In a world where people will line up to buy gadgets that display human ingenuity at its finest, and still complain about their lack of features, Eric Overmyer’s brilliant play “On the Verge” restores the fascination with small discoveries and immerses its audience and characters in a wondrous fantasy world known as Terra Incognita, brought to UCSB now by grad student/director Clareann Despains.

Terra Incognita, or “unknown land” in Latin, represents that which is mysterious to the world, and those who explore this uncharted land must do so by opening their minds and bracing themselves for the future.

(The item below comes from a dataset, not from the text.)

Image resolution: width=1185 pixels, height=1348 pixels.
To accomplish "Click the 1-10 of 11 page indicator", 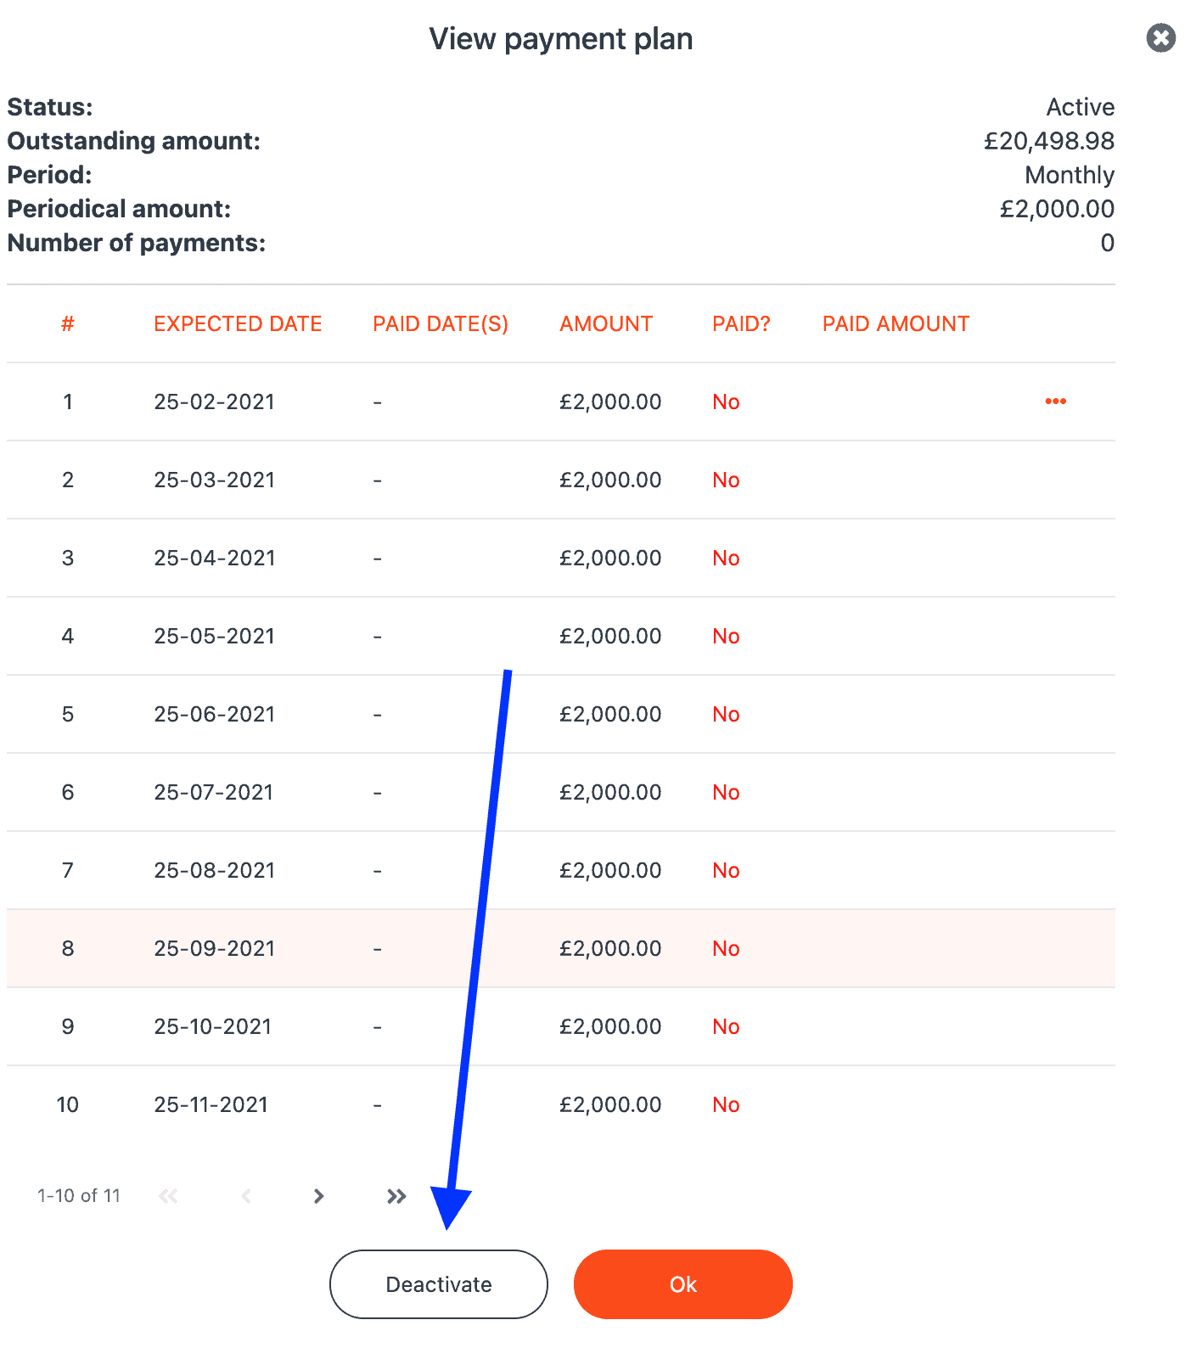I will tap(79, 1196).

These explorers are three Victorian women with varying degrees of receptivity. The youngest, Alexandra, is the most progressive, advocating such societal advancements as women wearing trousers and speaking in rhyme. Alex is obsessed with wordplay, and some of the play’s finest dialogue comes from her twisting and teasing of words and phrases like a child with blocks, played with an adorable sweetness by Hasmik Anna.

Fanny, Alexandra’s elder, gives her conservative perspective on the changing Terra Incognita through the eyes of a hard-hitting journalist. In this performance, Madeline Minor gave depth to Fanny’s unwillingness to embrace the future by portraying the character’s personal background with touching realism.

The eldest explorer, Mary, provides the most objective outlook on the future of all three ladies. An anthropologist at heart, Mary looks to the future as scientifically as possible, with her scholarly fascination portrayed excellently by Megan Caniglia; though Mary’s repetitive responses to the time warped setting eventually becomes, in her own words, “annoying.”

The standout performance comes from Dylan Hale as Grover, et al, the many faces of Terra Incognita whom the ladies interrogate and examine without once sounding patronizing. Hale creates hilarious characters out of the play’s vague descriptions, some of the best being the rapping Gorge Troll, the condescending Madame Nhu and the wild resort owner Nicky Paradise.

Unfortunately, Hale enters the play far too long after it begins, forcing the audience to sit through nearly an hour of the three ladies establishing their various idiosyncrasies, while exploring the familiar aspects of Terra Incognita. Even when he appears, the play moves at a snail’s pace, interrupting many of the most energetic moments with spot-lit monologues from each of the ladies as they write letters, journals or they daydream. Each of these asides and scene changes is accompanied by a distracting sound clip as well as a title on a randomly placed television screen that is out of sight for nearly half the theater.

The beautiful set and light design more than make up for the sub-par sound design. The entire stage is painted with swirling silver streaks, and are brilliantly lit to portray a jungle, tundra, a seedy 50’s night club and the limbo between them. With better (or fewer) random sounds from the Performing Arts Theater’s weak speakers, “On the Verge” could have been a truly immersive experience. As it is however, the play, directed ambitiously by Despain, portrays three scholarly ladies as sympathetic people who don’t understand the world through which they trail blaze.

Nearly three hours long, “On the Verge” requires some patience to experience, but then again, so does any vast change. The play successfully enlightens its viewers to that absolute truth.